▶ _TRECHO DO TEXTO_:
Os de grande público, bem entendido; porque aqueles filmes que se restringem ao circuiito alternativo continuam sem merecer cópias dubladas. E cá pra nós, creio que os admiradores deste circuito - os cinéfilos - em sua maioria torceriam o nariz para qualquer filme europeu ou asiático dublado. Imaginem um cinéfilo empedernido, daqueles que passam longe de qualquer blockbuster americano, entrando num cinema para assistir ao último cult-movie sul-coreano e se deparando com um asiático falando em português algo como..."qual é, meu irmão, o que tá pegando, mano"...não tenho dúvidas que o sujeito iria querer tomar alguma satisfação com a gerência.

▶ _DADOS COLETADOS_:
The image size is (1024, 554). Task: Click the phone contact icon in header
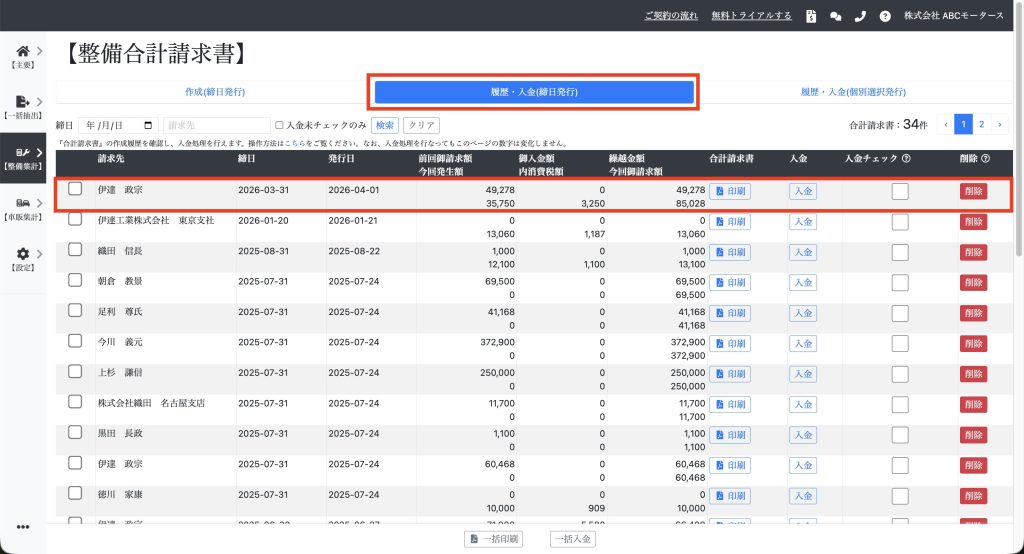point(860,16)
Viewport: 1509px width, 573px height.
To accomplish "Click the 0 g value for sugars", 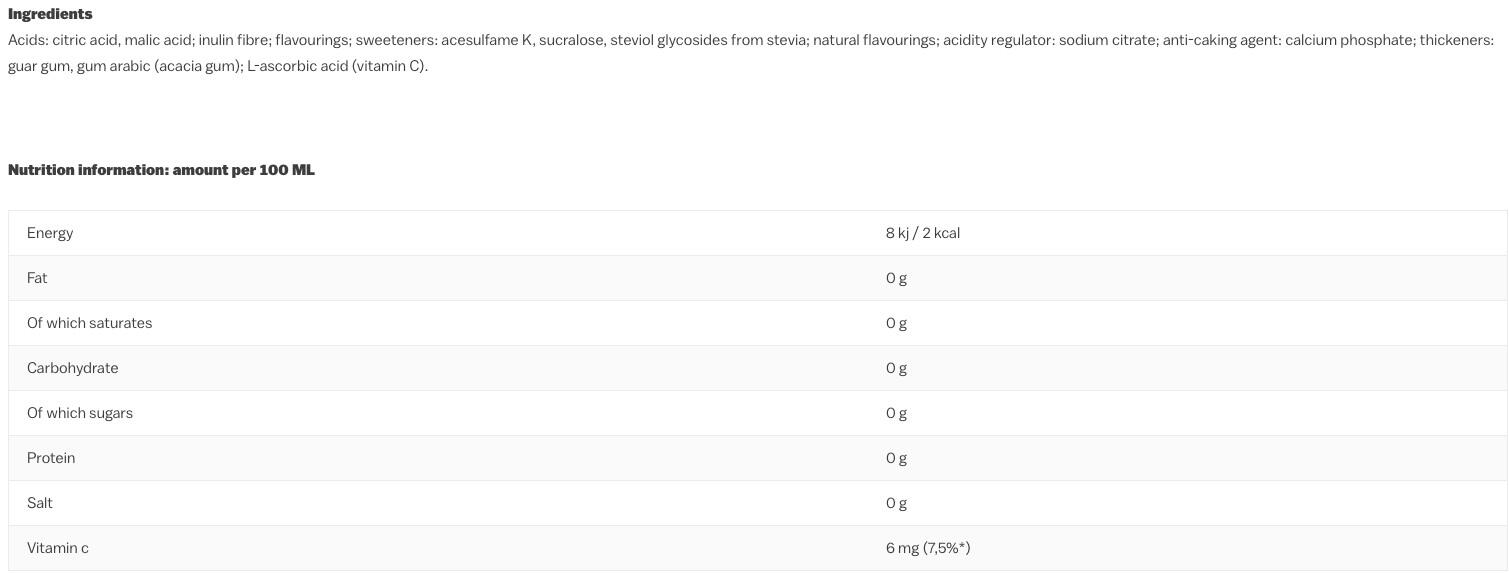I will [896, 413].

▶ _O QUE SE PEDE_: Retome o texto sobre filmes dublados e cinéfilos, dando sequência a partir da última frase apresentada.

▶ _RESULTADO FINAL_:
Confesso que prefiro ver filmes no idioma original. Sou de uma geração que aprendeu a ver filmes legendados. Mas hoje não fico mais tão irritado em ter de assistir a filmes dublados, pois a verdade é que o serviço está mais profissional e melhor. Claro que há bons e maus dubladores, assim como há bons e maus filmes. O cinema hoje virou um passatempo mais de elite, e nossa cultura de "ler filmes" está sendo transferida por outra, mais receptível aos filmes dublados. Na Europa, os filmes dublados são realidade há muito tempo, e já rendeu até uma tese de doutorado sobre o tema. Como informa o jornalista Carlos Albuquerque em ótimo artigo, a dublagem no cienema já foi usada com os mais diversos interesses, desde o diretor que escolhia outras vozes que julgava mais adequadas para dublar os personagens de seus filmes (Fassbinder é um exemplo), até casos mais idelológicos, como na inusitada primeira versão para o alemão do clássico "Casablanca", na qual, através de cortes e substituição de diálogos, todos os nazistas e colaboradores da resistência do filme americano simplesmente desapareceram.

No Brasil, um dos motivos pelo qual a dublagem demorou a chegar aos cinemas -ficando por décadas restrita aos desenhos animados - estaria ao meu ver nas péssimas condições das salas de cinema até os anos 1980, época em que o cinema era realmente, como dizia a propaganda, a maior diversão: popular, com preços baixos. Faltou completar: e com salas ruins.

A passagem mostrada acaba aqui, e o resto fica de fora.